O papai, a KGB e os tipos de gente
21/02/2025

- No mundo tem todo tipo de gente papai? Meus filhos de cinco anos, Óliver e Vicente, fizeram-me essa pergunta, ao entrar no pequeno escritório que mantenho em casa. Como duas tempestades tropicais, disputaram a dianteira na corrida até que, depois de uma desaceleração brusca, fitaram meu rosto com a seriedade de agentes da KGB, a polícia política da antiga União Soviética.
As crianças são a essência da filosofia, elas nos convidam a lembrar de perguntas que não fazemos mais, é como se refizéssemos o caminho da infância. Ignorei a preocupação sobre a origem da dúvida, antevendo que certamente se tratava de um conteúdo que atravessou a cortina de ferro de cuidados dos pais pela facilitação liberal dos avós. Decidi testar a atenção deles com uma resposta mais elaborada.
Depois de buscar dois livros em minha biblioteca, coloquei um sentado em cada perna e respondi: - Da perspectiva dos tipos psicológicos, não acredito que tenhamos uma variedade muito grande. Expliquei para eles que, embora exista uma variedade quase infinita de decisões na vida de cada uma das pessoas, que levam a diferentes caminhos, eu acreditava que existiam realmente tipos psicológicos limitados.
Contei que um antigo médico chamado Cláudio Galeno (129-216 d.C.) foi responsável por difundir esse pensamento, ao se tornar médico de imperadores romanos: Marco Aurélio, Cômodo e Sétimo Severo. Ele se formou em Pérgamo, onde havia uma das bibliotecas mais famosas do mundo antigo e um templo dedicado a Asclépio, o deus grego da medicina e da cura (seu bastão está no símbolo da medicina moderna). Lá já era ensinada essa lição, atribuída a Hipócrates (460-377 a.C.).
Galeno acreditava que o equilíbrio ou o excesso de certos fluidos no corpo determinava características físicas e psicológicas: além do tipo equilibrado, existia o sanguíneo (sangue), extrovertido, otimista, sociável; o colérico (bile amarela), enérgico, impulsivo, dominante; o melancólico (bile negra), introspectivo, sensível, artístico, e o fleumático (fleuma), calmo, metódico, pacífico.
Expliquei também que a ciência refutou a teoria de que os fluidos (ou humores) influíam no corpo, ainda que a língua tenha incorporado os termos, e seguiu investigando a hipótese aparentemente verossímil da existência de tipos psicológicos. Carl Gustav Jung (1875-1961), fundador da psicologia analítica, foi um dos principais pesquisadores a retomar, modernamente, o tema.
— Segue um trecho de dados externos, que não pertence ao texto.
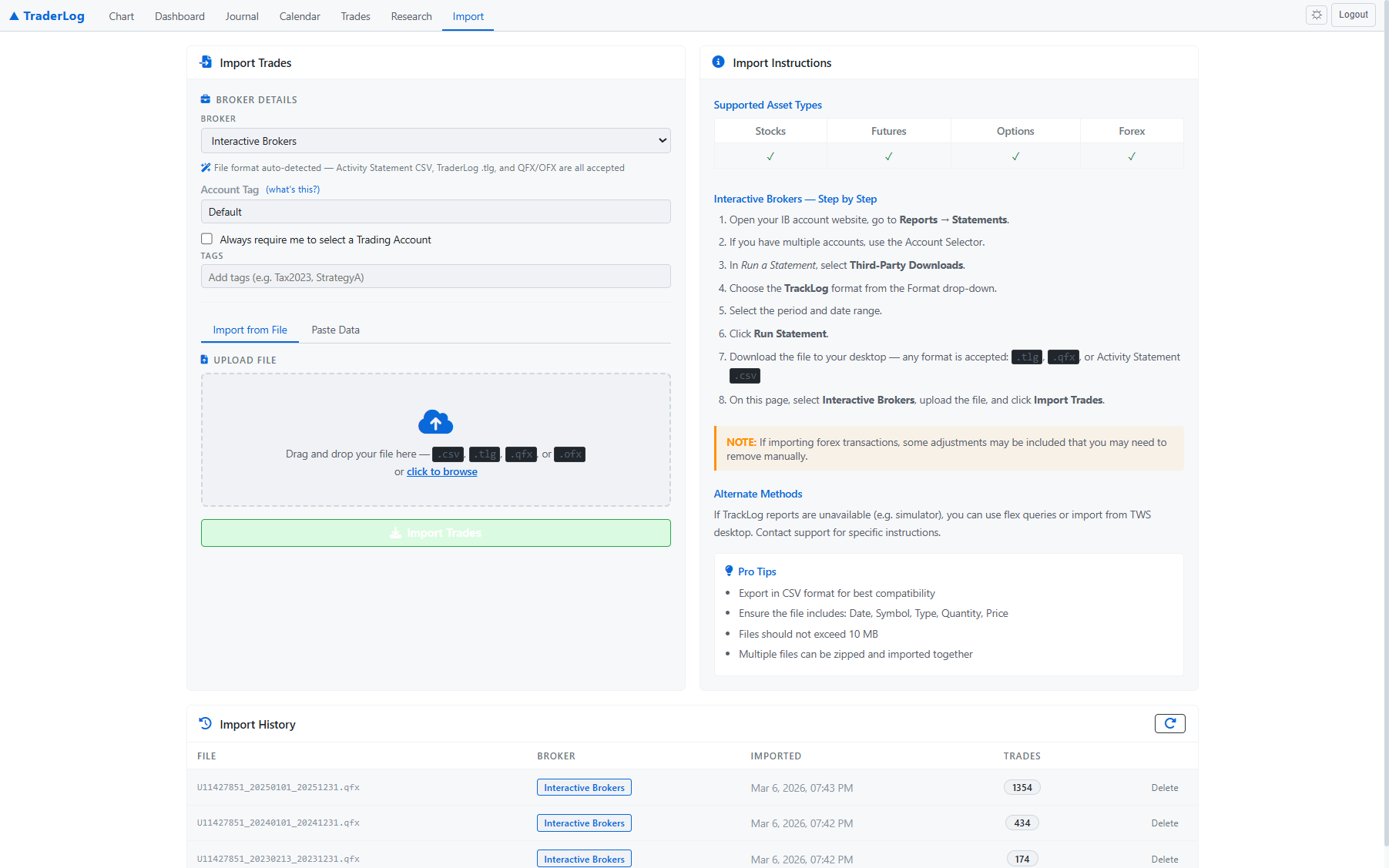1389x868 pixels.
Task: Click the cloud upload icon
Action: [x=435, y=422]
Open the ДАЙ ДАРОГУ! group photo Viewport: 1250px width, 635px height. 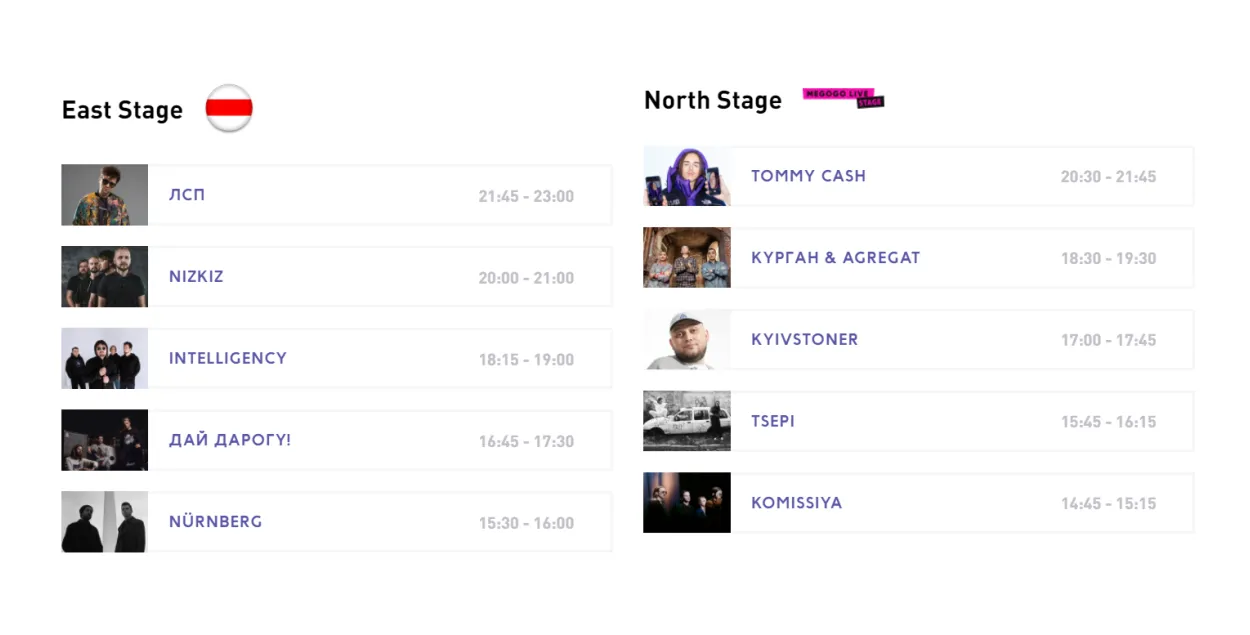pos(105,440)
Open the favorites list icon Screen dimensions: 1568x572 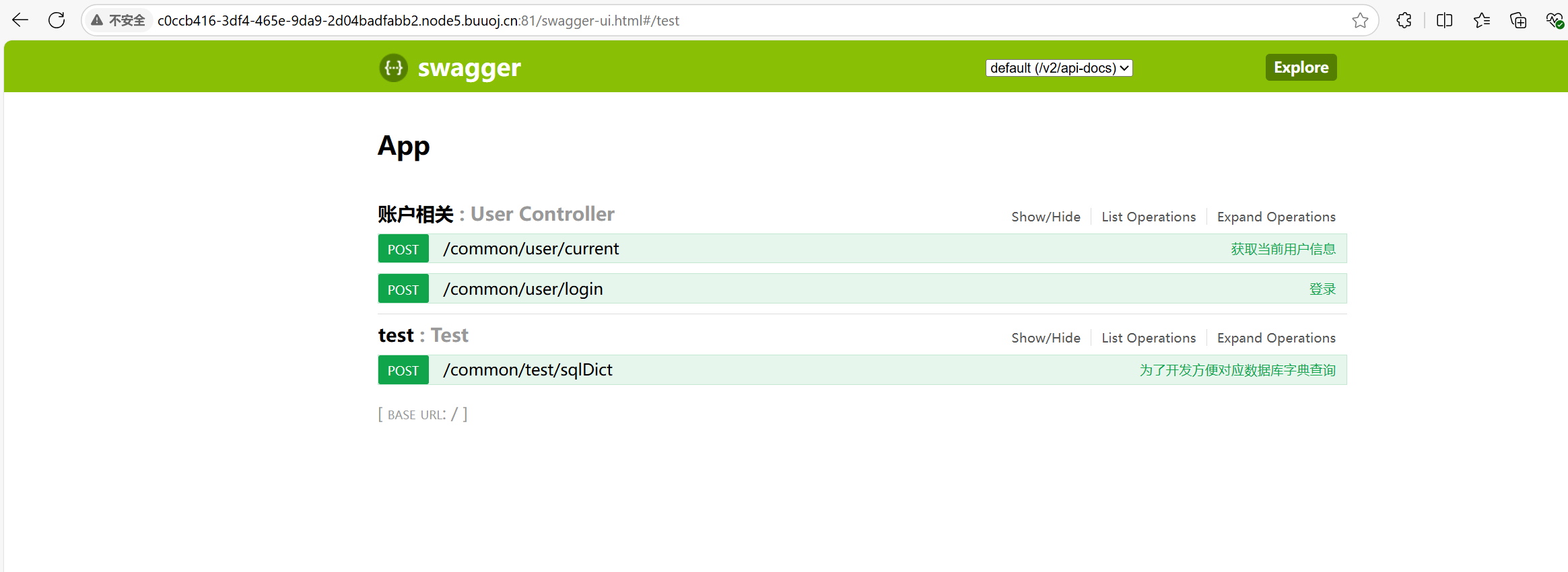(1481, 20)
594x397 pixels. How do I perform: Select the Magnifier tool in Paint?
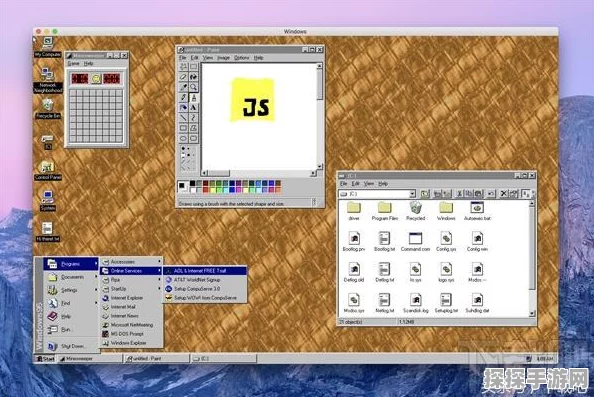point(194,87)
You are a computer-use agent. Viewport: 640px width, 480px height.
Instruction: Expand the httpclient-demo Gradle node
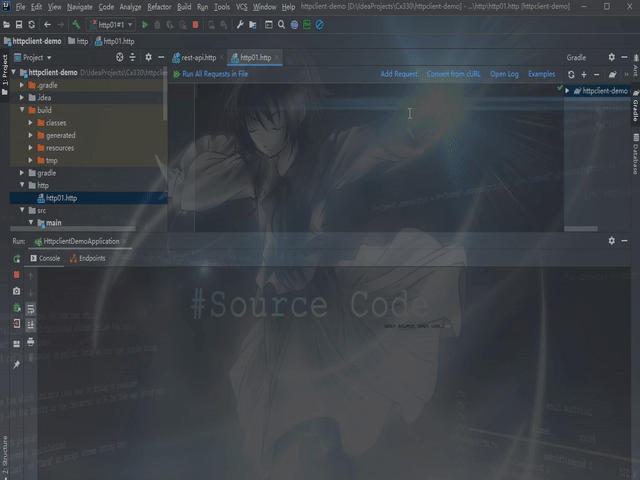tap(568, 91)
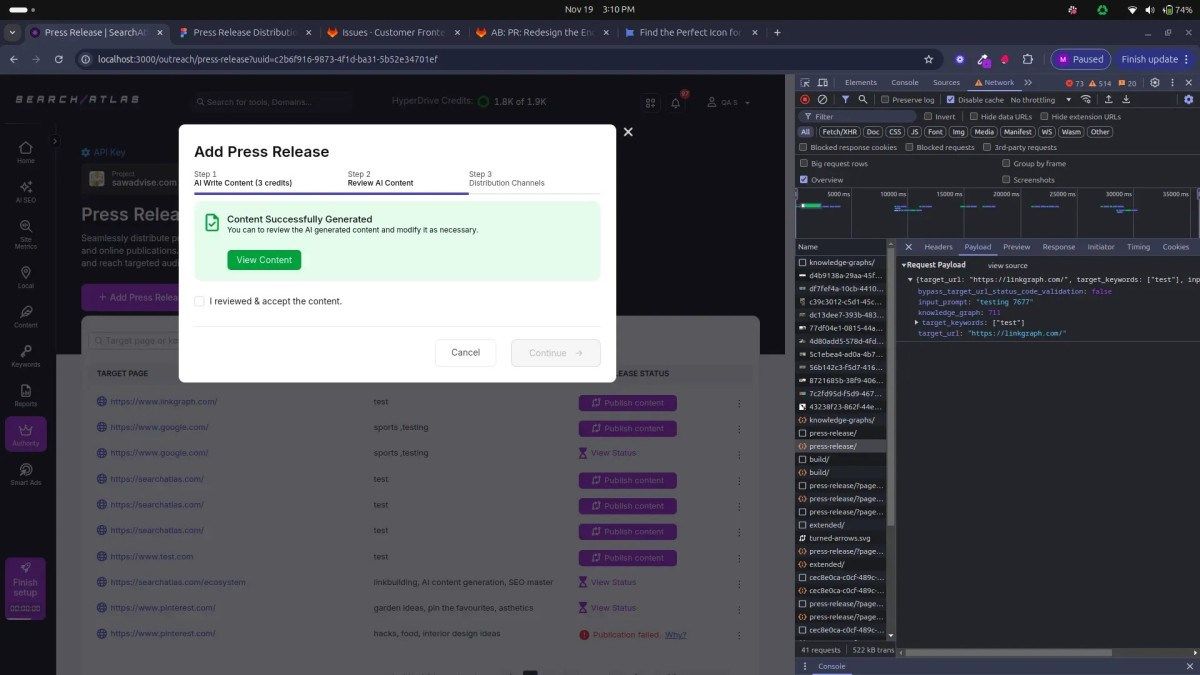Open the No throttling dropdown

point(1037,100)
Para ele, os tipos psicológicos decorreriam da diferença de percepção e interação das pessoas com o mundo. As diferenças estariam relacionadas a quatro funções psicológicas principais (pensamento, sentimento, sensação e intuição), e duas atitudes fundamentais (extroversão e introversão). A partir desses elementos e suas combinações, Jung propôs a existência de oito tipos psicológicos principais.
Vários instrumentos de avaliação psicológica foram criados com base na teoria de Jung. Isabel Briggs Myers e sua mãe, Katharine Cook Briggs, por exemplo, propuseram um instrumento de avaliação psicológico chamado de MBTI (Myers-Briggs Type Indicator). Nesse instrumento são descritos dezesseis tipos psicológicos. E muitos outros foram criados, como extensão da teoria de Jung ou como teoria com fundamento próprio. Mesmo sem consenso (nunca haverá na ciência), observamos uma tendência ao reconhecimento de um número reduzido de tipos psicológicos.
Respondi para eles que eu não acreditava que no mundo existia “todo tipo de gente”, porque isso poderia considerar possíveis perfis de existência fora do grande sistema social e das limitações físicas humanas (como a maior parte dos heróis da Marvel). Mesmo assim, enfatizei que os apoiaria na construção de suas identidades, que respeitaria as características dos tipos de personalidade que desenvolvessem. Só não abriria mão do intransigente respeito à Lei e à Ética.
Afinal, se as personalidades são múltiplas, as inteligências também são. E, como refere o psicólogo Howard Gardner, que liderou pesquisas revolucionárias na Universidade de Harvard sobre o tema, cabe a nós ajudar nossos filhos a encontrarem seu caminho, dentro de suas habilidades.
No final, depois de minha longa explicação, eles riram e colocaram um ponto final na minha verborragia: - Não papai, todo tipo de gente ... alto, baixo, gordo, magro ... isso. Diante do meu exagero (que revela minha percepção de mundo e atitude), decidi redigir este texto para economizar tempo em uma abordagem futura de meus jovens pesquisadores.